■ Supplied passage

Every state bars driving under the influence. But convictions in drugged-driving cases generally rely on police officers’ observations rather than blood tests. The White House in a drug policy paper last year called on states to adopt blood-limit laws in an effort to reduce drugged-driving incidents by 10 percent by 2015.
But different states have taken different approaches.
In Ohio and Nevada, where medical marijuana is legal, the limit for driving is two nanograms per milliliter of blood. In Washington state, that limit is five nanograms. A dozen other states, including Illinois, Iowa and Arizona, have zero-tolerance policies for driving under the influence of marijuana and various controlled substances.
In Colorado, both sides agree that people shouldn’t drive impaired; the fight is over what should be used as proof of impairment.

■ Work to be completed
Set down the portion of the passage on drugged-driving laws starting at "Every state bars" and ending at "proof of impairment.", with no change to its wording. The data shown next is taken from a separate source.

■ Information shown
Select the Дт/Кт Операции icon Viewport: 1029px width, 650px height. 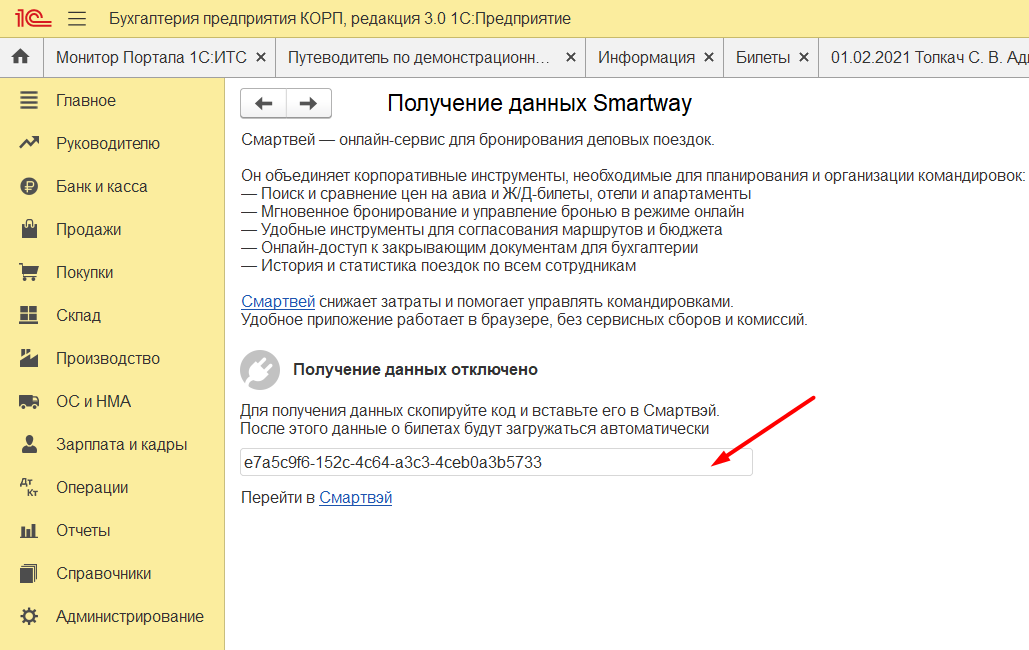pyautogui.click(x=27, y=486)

---

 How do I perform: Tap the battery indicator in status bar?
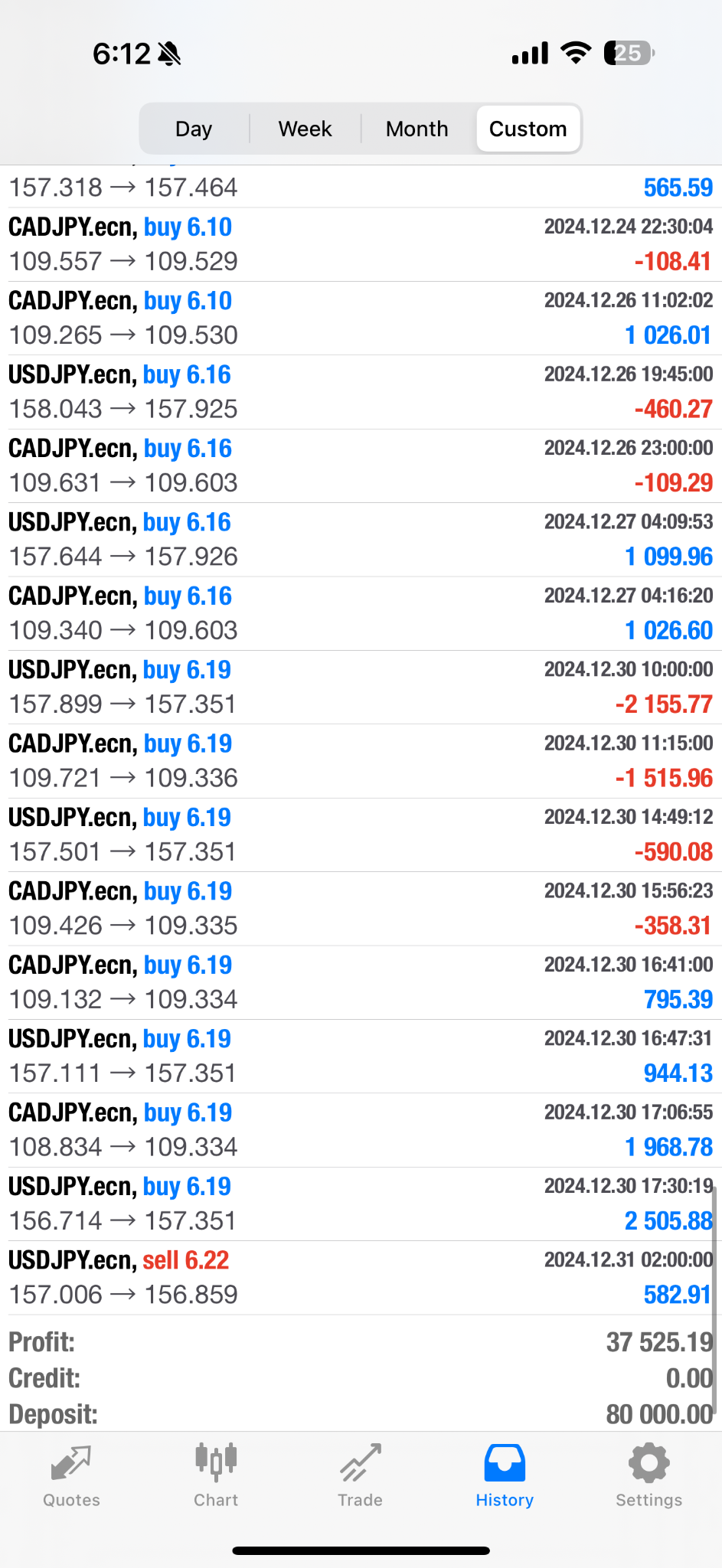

■ Written reply
Every state bars driving under the influence. But convictions in drugged-driving cases generally rely on police officers’ observations rather than blood tests. The White House in a drug policy paper last year called on states to adopt blood-limit laws in an effort to reduce drugged-driving incidents by 10 percent by 2015.
But different states have taken different approaches.
In Ohio and Nevada, where medical marijuana is legal, the limit for driving is two nanograms per milliliter of blood. In Washington state, that limit is five nanograms. A dozen other states, including Illinois, Iowa and Arizona, have zero-tolerance policies for driving under the influence of marijuana and various controlled substances.
In Colorado, both sides agree that people shouldn’t drive impaired; the fight is over what should be used as proof of impairment.